ADD can (potential) write stack to store its result, while BR will NEVER write stack because its doesn’t have a result.

You might be able to get away with this on some platforms. However, you can’t assume this in general; the LLVM IR makes no guarantees at all about which instructions read and write the stack frame and which do not. The branch could load its argument from the stack frame or from a global value pool. On a VLIW machine, it could be packed into an instruction that also contains a read/write from/to the stack frame. Maybe the processor only supports indirect branch instructions.
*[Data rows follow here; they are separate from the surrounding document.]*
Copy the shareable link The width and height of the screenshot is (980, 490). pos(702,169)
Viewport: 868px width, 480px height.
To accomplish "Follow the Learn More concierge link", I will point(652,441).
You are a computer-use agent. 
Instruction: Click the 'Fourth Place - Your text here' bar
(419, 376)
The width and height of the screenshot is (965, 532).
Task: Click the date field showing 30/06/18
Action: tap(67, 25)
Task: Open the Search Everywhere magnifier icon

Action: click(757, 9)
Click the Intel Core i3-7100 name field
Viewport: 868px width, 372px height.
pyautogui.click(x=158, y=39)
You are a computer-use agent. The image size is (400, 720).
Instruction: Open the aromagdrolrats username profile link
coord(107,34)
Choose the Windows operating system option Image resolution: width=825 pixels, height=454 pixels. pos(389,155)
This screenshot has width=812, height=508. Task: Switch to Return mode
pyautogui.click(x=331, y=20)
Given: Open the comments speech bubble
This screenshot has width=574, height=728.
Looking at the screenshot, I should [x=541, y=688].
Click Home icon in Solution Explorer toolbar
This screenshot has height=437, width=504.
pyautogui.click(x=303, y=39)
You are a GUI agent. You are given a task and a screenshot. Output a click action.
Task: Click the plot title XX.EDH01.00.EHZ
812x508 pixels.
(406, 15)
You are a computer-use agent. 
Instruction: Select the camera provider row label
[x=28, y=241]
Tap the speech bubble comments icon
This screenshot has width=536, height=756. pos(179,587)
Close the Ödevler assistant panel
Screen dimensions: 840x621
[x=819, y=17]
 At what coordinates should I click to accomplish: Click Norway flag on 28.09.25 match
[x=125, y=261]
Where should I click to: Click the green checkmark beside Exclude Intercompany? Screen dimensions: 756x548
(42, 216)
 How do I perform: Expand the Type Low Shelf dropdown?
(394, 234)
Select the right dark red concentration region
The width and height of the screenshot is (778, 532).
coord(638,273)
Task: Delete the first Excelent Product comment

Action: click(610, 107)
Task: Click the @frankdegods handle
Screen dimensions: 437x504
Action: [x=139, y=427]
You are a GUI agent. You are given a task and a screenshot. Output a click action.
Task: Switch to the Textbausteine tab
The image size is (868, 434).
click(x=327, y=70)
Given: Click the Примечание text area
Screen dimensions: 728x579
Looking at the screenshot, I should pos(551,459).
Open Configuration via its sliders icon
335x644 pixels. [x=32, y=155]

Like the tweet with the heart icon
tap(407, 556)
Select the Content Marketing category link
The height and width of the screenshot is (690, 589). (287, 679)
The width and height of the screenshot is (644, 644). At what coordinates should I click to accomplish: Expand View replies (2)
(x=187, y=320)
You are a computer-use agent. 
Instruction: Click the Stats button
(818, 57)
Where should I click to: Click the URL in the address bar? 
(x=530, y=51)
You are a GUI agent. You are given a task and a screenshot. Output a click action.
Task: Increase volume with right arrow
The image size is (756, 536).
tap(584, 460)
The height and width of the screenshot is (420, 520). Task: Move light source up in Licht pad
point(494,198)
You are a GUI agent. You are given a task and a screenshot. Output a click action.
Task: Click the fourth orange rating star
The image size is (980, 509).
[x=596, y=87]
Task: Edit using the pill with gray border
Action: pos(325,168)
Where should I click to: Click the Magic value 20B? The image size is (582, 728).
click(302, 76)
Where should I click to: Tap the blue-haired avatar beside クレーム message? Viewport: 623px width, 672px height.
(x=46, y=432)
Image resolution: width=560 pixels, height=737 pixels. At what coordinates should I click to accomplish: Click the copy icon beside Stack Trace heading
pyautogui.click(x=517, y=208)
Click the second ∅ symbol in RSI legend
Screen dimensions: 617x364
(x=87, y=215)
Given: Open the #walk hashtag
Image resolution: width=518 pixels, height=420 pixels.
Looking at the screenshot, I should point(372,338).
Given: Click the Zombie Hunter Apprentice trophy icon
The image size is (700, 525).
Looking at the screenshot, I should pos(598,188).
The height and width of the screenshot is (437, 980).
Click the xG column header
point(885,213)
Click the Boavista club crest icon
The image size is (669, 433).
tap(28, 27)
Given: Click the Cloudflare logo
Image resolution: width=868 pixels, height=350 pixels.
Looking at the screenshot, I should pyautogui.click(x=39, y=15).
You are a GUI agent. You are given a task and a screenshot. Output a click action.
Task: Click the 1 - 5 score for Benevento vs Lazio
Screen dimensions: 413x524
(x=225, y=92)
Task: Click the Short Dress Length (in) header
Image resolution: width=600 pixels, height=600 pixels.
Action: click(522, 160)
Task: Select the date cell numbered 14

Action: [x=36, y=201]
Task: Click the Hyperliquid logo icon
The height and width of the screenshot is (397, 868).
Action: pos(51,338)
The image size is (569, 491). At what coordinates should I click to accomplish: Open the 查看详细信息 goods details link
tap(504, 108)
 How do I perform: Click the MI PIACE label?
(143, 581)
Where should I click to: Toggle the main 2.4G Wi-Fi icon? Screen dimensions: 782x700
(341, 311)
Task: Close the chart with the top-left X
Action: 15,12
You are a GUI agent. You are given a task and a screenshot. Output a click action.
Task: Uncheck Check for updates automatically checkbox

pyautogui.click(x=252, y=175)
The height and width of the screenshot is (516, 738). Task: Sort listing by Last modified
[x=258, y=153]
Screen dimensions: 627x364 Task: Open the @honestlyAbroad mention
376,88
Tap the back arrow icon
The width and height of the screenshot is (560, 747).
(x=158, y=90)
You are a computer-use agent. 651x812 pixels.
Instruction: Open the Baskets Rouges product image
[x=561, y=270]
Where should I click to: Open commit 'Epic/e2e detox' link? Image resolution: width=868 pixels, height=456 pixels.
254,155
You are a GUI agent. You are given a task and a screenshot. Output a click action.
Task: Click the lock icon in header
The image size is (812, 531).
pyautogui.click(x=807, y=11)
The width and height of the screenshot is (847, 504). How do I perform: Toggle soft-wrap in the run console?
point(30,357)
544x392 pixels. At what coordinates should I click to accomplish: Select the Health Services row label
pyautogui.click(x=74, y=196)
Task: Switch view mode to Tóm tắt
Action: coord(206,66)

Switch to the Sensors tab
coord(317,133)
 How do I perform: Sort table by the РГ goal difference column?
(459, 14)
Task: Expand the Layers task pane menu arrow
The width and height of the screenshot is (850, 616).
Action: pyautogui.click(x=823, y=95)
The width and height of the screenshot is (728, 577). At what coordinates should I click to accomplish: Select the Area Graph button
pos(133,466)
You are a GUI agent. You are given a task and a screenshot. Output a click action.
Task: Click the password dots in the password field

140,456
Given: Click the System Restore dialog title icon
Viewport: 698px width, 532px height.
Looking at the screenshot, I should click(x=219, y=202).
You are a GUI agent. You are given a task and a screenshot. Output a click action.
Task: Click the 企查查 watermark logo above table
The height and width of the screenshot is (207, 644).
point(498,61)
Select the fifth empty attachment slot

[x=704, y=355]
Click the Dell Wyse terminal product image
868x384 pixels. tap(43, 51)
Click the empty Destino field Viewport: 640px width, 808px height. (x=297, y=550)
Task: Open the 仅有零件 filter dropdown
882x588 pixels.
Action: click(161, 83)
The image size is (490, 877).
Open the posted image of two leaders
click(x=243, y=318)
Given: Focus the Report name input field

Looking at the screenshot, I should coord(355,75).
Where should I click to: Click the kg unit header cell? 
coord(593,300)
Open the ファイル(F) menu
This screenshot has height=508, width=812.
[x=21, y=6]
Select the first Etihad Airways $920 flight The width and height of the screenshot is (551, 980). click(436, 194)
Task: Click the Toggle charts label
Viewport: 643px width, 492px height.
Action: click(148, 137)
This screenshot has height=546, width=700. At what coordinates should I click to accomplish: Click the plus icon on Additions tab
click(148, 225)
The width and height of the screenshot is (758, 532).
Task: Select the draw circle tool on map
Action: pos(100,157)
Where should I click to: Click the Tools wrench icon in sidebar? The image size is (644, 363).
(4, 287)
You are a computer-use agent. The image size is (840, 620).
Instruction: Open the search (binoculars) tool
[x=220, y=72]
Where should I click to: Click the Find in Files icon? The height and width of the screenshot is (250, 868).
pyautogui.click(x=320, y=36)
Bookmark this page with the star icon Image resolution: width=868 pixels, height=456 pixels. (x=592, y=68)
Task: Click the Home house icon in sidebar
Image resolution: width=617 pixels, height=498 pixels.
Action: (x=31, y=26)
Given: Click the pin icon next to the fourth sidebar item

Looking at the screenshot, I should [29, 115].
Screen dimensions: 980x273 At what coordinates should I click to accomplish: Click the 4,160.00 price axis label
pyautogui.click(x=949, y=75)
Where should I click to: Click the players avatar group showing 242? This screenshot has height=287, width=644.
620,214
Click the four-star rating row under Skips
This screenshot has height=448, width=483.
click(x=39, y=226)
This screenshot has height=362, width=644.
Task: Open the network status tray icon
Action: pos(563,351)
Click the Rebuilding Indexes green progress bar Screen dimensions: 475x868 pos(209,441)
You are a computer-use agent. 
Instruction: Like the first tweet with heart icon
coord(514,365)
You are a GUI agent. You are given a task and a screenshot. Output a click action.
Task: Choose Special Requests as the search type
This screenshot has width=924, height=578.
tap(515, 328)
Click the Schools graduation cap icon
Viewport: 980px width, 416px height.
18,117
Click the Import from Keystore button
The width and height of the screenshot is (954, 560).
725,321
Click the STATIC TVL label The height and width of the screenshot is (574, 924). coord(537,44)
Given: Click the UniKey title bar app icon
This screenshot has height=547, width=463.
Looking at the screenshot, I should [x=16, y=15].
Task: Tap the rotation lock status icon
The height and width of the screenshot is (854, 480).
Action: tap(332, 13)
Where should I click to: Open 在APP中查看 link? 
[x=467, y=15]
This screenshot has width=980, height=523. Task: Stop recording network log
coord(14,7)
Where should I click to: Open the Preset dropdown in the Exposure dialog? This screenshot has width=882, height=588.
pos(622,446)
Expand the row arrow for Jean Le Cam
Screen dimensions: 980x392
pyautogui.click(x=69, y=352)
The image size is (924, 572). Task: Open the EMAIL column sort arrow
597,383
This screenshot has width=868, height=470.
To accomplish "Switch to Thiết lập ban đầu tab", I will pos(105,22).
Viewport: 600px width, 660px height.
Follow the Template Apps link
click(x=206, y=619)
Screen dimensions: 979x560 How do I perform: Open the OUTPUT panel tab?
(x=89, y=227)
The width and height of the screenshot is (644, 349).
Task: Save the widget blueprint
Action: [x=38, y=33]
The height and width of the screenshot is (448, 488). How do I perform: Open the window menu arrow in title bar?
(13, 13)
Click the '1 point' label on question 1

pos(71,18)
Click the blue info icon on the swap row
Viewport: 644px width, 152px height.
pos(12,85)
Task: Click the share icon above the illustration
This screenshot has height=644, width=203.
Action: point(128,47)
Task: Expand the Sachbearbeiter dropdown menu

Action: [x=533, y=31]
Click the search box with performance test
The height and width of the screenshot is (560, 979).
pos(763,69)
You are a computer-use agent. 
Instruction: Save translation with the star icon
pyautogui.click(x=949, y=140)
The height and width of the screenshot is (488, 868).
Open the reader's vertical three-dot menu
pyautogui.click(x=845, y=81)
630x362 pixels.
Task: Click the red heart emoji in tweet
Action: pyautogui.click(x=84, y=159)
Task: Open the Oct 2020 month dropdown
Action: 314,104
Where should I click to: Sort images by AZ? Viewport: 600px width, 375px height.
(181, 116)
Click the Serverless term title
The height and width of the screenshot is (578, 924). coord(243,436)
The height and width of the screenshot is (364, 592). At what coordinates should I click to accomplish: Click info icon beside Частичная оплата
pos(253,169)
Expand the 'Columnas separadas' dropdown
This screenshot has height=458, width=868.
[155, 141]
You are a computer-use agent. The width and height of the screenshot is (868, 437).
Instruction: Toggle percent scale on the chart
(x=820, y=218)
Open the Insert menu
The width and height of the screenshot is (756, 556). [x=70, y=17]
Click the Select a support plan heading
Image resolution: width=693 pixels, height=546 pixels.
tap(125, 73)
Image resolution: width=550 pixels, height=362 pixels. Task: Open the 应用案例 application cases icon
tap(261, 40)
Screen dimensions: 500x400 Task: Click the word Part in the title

Whether you want to count on LLVM IR branches writing to the stack depends on what hardware architecture you’re using and what you’re doing. If you’re counting memory accesses for a heuristic only on x86, then assuming branches don’t write to memory seems like a reasonable assumption. If you need an accurate count on all supported platforms, I’d look into analyzing the generated machine code.

– John T.

Hi Chuck,

I need to figure out all LLVM Instructions that may write to memory.

I->mayWriteToMemory()

Ciao, Duncan.

Duncan,

I looked at this function even before starting the discussions.

I think it respects LLVM's principle that only Loads and Stores (+VAArg, and maybe Call) that can access global memory, but doesn't address the issues of accessing stack frames or stack objects.

Thank you for the hint.

Chuck

Hi Chuck,

I looked at this function even before starting the discussions.

I think it respects LLVM's principle that only Loads and Stores (+VAArg,
and maybe Call) that can access global memory, but doesn't address the
issues of accessing stack frames or stack objects.

I think you need to look at the code generators, since what you're asking
doesn't make much sense at the IR level. For example pretty much *any*
IR instruction could result in accessing the stack if the code generator
spilled registers to the stack.

Ciao, Duncan.